Writing that whole loop with assembler would have yielded next to no improvement but that would have sacrificed readability, maintainability and portability.
> You can't have the body of your inner loop in assembly, but the looping mechanism in C.
You're right in that you can't mix inline assembler and C and get the compiler to optimize it correctly, but using intrinsics you can get the best of both worlds.
This is pretty much exactly what I had, except that my "inner loop" primitives were C code+intrinsics that looked like assembly code. Because they were not assembler code, the compiler was able to optimize the whole loop and the end result is something similar to what you show as an example of good performing asm code.
If you do end up writing assembler, you have to be sure that it is worth sacrificing the compiler optimizations that would take place otherwise.
And when the compiler wants to use more SSE registers than are available, it will register spill. A clever programmer may be able to avoid that, and that's where the performance boost comes from.
You've convinced me to leave that as an ultra-last-resort though, and just try out intrinsics first. Dumb compilers are probably less of an issue nowadays than in ye olden days of ~5 years ago. Thank you for the thorough explanation!

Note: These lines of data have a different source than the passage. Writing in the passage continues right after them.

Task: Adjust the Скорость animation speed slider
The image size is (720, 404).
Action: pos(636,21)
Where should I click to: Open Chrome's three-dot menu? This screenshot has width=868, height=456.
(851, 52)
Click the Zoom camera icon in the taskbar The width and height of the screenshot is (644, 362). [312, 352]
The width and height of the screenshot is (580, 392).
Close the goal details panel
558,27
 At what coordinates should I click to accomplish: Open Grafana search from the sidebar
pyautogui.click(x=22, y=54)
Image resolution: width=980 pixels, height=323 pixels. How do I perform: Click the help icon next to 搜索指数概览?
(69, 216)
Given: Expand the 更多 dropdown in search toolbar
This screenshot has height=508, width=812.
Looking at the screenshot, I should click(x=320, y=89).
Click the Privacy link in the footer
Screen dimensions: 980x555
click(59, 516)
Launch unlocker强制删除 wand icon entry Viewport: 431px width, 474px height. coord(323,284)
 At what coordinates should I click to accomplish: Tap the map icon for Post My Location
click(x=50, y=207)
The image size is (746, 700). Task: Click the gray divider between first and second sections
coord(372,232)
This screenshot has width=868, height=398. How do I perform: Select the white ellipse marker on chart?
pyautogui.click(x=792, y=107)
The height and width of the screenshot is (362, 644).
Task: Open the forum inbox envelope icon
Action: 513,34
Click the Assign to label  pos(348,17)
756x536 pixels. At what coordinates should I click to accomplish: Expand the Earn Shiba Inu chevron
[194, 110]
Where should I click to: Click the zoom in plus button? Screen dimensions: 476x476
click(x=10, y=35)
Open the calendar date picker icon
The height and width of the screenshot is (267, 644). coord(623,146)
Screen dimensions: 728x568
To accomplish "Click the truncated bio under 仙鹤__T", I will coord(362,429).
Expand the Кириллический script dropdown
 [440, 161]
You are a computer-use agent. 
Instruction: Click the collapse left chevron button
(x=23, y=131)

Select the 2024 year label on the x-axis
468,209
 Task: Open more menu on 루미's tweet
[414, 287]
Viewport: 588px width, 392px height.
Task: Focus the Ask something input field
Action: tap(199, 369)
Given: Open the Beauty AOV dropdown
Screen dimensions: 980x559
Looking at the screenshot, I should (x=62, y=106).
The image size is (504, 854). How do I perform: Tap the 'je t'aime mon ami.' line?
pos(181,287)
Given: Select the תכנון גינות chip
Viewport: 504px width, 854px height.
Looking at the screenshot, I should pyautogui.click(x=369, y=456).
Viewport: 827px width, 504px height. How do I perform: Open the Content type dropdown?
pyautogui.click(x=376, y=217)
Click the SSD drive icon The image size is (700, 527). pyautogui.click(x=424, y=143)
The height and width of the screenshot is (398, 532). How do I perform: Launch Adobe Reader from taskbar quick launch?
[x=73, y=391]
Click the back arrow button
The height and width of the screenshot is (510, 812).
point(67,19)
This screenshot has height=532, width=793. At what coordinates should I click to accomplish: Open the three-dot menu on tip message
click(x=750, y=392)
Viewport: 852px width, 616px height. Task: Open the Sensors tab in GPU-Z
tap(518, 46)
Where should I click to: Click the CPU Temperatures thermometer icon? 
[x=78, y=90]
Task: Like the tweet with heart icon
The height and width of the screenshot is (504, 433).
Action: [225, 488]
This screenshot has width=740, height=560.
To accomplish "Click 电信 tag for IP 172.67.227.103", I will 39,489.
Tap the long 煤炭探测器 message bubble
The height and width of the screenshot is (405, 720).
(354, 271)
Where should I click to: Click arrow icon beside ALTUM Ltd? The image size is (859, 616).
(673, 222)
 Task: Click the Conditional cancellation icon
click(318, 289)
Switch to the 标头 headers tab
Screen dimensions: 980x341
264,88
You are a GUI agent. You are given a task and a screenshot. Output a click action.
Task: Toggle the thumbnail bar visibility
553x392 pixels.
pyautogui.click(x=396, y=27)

> And when the compiler wants to use more SSE registers than are available, it will register spill. A clever programmer may be able to avoid that, and that's where the performance boost comes from.
Yeah, at some point the compiler can't do any more magic and will start spilling. But it's not very often when a programmer intervention is required.
Quite often you can get the effect you need by looking at the compiler-emitted code, see where the spilling or other unwanted effects happen and do small tweaks to your C code. This is a bit annoying but it still beats hand writing asm code when it comes to time investment (it is not necessarily as fun, though).
> You've convinced me to leave that as an ultra-last-resort though, and just try out intrinsics first. Dumb compilers are probably less of an issue nowadays than in ye olden days of ~5 years ago. Thank you for the thorough explanation!
Yes, compilers have improved and will keep on improving. I was blown away by the quality of code I saw coming from GCC and Clang, in particular about how good the instruction scheduling was.
In any case - writing C code that looks like Assembly code (ie. plain and simple) gives very good results and doesn't require you to sacrifice compiler optimizations like using real Assembly code does. Read the output Assy code and revisit the C code if required, this way you should be able to get near-optimal code with less time investment.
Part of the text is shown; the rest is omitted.